WIP: POC of a new Catalog Github Module

Question

WIP: POC of a new Catalog Github Module

taras opened this issue 2 years ago · comments

Motivation

The current @backstage/plugin-catalog-backend-module-github is a mix of processors that evolved gradually because existing processors didn't satisfy all of the use cases. The result is a mishmash of functionality. It takes a non-trivial effort to figure out what each processor does and its limitations. As a result, each organization integrating with Github creates its version of GitHub processors. Instead, we want to have a consistent, predictable, and flexible plugin.

In this issue, I will define requirements for a POC for a new Github Plugin. We will use this POC to create an RFC in Backstage to introduce a more robust Github integration for Backstage.

Detailed Design

The new plugin will use architecture principles and a new naming convention.

Architecture Principles

A location and its URL is a root of a processing pipeline

Backstage catalog's ingestion pipeline aggregates and relates information from external systems. Backstage is responsible for processing data from a growing number of external integrations. As the number of integrations grows, so does the latency in the ingestion pipeline. An efficient ingestion pipeline aims to keep data up to date with as little latency as possible.

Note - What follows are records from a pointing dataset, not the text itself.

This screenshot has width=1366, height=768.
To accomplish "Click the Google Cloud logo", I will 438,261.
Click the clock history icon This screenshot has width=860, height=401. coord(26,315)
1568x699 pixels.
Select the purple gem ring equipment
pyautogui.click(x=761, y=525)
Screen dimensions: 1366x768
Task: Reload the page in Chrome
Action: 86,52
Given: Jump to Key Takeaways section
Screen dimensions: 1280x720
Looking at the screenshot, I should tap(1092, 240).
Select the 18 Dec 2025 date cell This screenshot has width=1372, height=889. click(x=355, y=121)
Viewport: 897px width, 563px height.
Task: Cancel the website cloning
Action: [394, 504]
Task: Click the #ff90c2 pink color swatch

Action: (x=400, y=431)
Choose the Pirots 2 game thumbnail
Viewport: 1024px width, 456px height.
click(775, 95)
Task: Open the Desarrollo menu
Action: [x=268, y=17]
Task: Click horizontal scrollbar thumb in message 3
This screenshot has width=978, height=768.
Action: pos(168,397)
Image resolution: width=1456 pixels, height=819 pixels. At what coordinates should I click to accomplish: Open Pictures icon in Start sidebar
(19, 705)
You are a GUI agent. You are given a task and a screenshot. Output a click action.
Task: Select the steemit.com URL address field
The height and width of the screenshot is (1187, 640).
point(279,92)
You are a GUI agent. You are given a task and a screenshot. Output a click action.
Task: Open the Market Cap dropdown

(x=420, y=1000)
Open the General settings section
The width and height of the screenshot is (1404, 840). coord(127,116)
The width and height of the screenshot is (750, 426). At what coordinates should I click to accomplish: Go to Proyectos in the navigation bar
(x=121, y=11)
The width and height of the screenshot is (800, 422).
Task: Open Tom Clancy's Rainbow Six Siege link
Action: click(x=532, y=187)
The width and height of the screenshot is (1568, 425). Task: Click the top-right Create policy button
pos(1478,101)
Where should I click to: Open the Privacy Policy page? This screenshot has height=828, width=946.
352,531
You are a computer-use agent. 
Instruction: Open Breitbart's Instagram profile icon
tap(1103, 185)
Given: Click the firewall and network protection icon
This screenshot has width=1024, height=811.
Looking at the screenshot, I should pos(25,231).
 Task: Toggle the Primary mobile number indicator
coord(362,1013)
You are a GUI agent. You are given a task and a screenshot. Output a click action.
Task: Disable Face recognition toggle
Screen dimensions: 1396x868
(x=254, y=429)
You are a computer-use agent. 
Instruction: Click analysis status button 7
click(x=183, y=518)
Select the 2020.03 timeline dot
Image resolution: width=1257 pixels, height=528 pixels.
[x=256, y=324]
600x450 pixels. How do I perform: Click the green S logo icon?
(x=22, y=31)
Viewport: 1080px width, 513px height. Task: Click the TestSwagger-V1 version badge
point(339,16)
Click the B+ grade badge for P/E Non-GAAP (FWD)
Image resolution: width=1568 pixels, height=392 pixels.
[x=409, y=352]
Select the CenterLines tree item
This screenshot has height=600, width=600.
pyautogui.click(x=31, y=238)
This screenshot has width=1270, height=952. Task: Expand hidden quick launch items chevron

To keep the processing latency down, the developers writing processors must design their processors to allow Backstage to optimize the processing. Backstage can optimize processing with caching and parallelization. Caching in Backstage processors is scoped to a location. Likewise, paralyzation is performed by concurrently processing locations. To reduce latency in the ingestion pipeline, developers must ensure that their processors can cache and paralyze processing based on a location. One sure way to increase the performance of your ingestion pipeline is by designing your ingestion to utilize locations.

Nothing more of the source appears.